*Task requirements*.
Copy the records without any change, from their first line through the line containing "Viewport: 757px width, 669px".

━━━━

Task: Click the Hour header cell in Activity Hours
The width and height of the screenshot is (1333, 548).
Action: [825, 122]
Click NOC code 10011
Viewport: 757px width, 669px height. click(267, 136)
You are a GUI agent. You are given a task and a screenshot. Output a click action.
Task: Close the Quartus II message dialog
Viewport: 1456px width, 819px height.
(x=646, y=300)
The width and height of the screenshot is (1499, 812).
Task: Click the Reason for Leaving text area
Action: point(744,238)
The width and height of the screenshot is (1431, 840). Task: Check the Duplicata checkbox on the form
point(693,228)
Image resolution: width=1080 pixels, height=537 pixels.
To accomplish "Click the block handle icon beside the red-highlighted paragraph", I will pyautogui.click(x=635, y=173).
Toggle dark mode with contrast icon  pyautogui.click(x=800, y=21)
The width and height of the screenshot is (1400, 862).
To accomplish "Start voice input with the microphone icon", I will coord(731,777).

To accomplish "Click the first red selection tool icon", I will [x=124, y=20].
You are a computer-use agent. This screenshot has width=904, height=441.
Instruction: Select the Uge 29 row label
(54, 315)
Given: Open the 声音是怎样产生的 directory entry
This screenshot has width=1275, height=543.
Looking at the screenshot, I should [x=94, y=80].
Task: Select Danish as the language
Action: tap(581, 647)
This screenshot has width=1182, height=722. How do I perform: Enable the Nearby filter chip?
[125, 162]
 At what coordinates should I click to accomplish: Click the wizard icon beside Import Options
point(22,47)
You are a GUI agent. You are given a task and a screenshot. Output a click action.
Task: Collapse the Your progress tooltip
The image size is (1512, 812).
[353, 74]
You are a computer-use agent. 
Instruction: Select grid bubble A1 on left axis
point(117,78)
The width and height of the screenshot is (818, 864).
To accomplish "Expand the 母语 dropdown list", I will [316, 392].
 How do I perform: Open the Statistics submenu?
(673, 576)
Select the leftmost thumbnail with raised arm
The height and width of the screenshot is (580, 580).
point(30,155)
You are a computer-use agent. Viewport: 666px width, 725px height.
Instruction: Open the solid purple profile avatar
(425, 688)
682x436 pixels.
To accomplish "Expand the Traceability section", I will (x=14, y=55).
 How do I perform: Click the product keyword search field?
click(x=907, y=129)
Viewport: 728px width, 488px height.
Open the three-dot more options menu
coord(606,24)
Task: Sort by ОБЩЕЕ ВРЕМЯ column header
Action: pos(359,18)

━━━━

*Full solution*.
Task: Click the Hour header cell in Activity Hours
The width and height of the screenshot is (1333, 548).
Action: [825, 122]
Click NOC code 10011
Viewport: 757px width, 669px height. click(267, 136)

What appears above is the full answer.